This weekend I attended the NSEAD conference (link below).

It has been brilliant. The speakers (mostly) were totally from and with their audience.

Teachers (and artists) haven’t got time to listen to someone who isn’t interesting, informative, creative, useful, or at least entertaining! I have experienced all these things this weekend, and have come away, enthused about taking new projects into school, and livening up some of the stuff that’s looking a bit jaded. I think I was feeling a bit jaded myself as end of term approaches.

Sometimes… and this is going to be difficult to say, I want to choose my words carefully, out of respect for the amazing organisers, and wonderfully inspirational artists and teachers I met this weekend…. Sometimes… you need something to go wrong, so that you see in sharp contrast how fantastic everything else has been. Otherwise you might take the wonderfulness for granted.
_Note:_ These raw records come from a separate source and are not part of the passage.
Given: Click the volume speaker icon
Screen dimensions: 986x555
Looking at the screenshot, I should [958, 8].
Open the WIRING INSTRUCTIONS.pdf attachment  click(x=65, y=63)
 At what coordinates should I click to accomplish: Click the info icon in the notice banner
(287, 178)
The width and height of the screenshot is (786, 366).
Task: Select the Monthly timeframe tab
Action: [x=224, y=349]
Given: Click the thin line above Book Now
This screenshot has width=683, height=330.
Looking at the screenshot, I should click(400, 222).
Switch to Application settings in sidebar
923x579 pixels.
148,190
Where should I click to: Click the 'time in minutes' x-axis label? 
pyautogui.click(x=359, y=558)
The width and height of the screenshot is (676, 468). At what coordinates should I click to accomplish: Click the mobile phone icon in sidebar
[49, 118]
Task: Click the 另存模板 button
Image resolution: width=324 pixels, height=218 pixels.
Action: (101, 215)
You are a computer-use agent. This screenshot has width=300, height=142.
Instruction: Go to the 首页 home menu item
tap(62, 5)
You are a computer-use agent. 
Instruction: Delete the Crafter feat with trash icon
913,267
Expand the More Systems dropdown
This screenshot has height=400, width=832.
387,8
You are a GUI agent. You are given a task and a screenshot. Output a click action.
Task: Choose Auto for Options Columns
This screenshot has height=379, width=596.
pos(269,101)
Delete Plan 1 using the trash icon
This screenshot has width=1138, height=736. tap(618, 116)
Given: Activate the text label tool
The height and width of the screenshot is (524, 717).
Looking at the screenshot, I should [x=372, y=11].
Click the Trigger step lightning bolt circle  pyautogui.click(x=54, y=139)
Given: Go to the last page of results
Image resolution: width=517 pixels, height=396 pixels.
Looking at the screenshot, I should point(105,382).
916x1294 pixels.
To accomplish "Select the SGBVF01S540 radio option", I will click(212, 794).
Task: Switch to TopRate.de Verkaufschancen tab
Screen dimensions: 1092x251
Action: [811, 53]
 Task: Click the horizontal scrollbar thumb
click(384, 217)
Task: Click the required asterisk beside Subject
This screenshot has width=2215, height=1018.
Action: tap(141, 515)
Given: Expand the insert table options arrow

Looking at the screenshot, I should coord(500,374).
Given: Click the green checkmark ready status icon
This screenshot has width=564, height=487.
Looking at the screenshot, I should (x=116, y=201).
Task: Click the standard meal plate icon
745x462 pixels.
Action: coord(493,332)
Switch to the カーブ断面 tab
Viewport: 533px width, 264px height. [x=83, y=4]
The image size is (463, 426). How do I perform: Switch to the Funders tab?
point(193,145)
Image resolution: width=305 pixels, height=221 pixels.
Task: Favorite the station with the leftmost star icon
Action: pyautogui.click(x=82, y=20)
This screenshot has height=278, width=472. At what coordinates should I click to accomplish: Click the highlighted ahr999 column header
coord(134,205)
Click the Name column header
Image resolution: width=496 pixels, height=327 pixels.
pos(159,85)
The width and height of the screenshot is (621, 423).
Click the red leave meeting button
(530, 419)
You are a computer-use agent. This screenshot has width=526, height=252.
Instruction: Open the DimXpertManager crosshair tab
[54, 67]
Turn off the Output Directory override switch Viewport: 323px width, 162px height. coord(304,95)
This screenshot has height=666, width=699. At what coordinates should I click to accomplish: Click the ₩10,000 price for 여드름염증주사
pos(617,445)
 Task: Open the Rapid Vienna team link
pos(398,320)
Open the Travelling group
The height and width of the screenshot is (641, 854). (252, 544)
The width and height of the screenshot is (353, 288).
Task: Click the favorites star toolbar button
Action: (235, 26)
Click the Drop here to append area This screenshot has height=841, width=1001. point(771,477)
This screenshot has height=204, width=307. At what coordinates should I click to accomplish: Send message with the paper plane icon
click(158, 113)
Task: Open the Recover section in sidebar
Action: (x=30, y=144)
Teaching teachers is tricky. Talking to teachers, as a teacher, is tricky. Talking to a room full of teachers among your professional body at their annual conference is bloody nerve-wracking. When I talk to teachers I have to be sure of everything I say, I have to be confident that I can articulate what I think and feel. Teachers and artists working in education should be respected for turning up to these things at the end of a term. They are all knackered. If you put your board out saying you are going to tackle an issue and 100 people turn up to listen to you. You need to tackle that issue!

I found myself quite horrified, that among all this talk of defending and championing our subject, of striving for excellence and integrity, that some people don’t think like this. We are not just needing to convince people who aren’t artists, art teachers, artist teachers and other combinations of similar words, but we have to convince those within our ranks too, that success in the arts is NOT just about knowing what formula to use to get an A*.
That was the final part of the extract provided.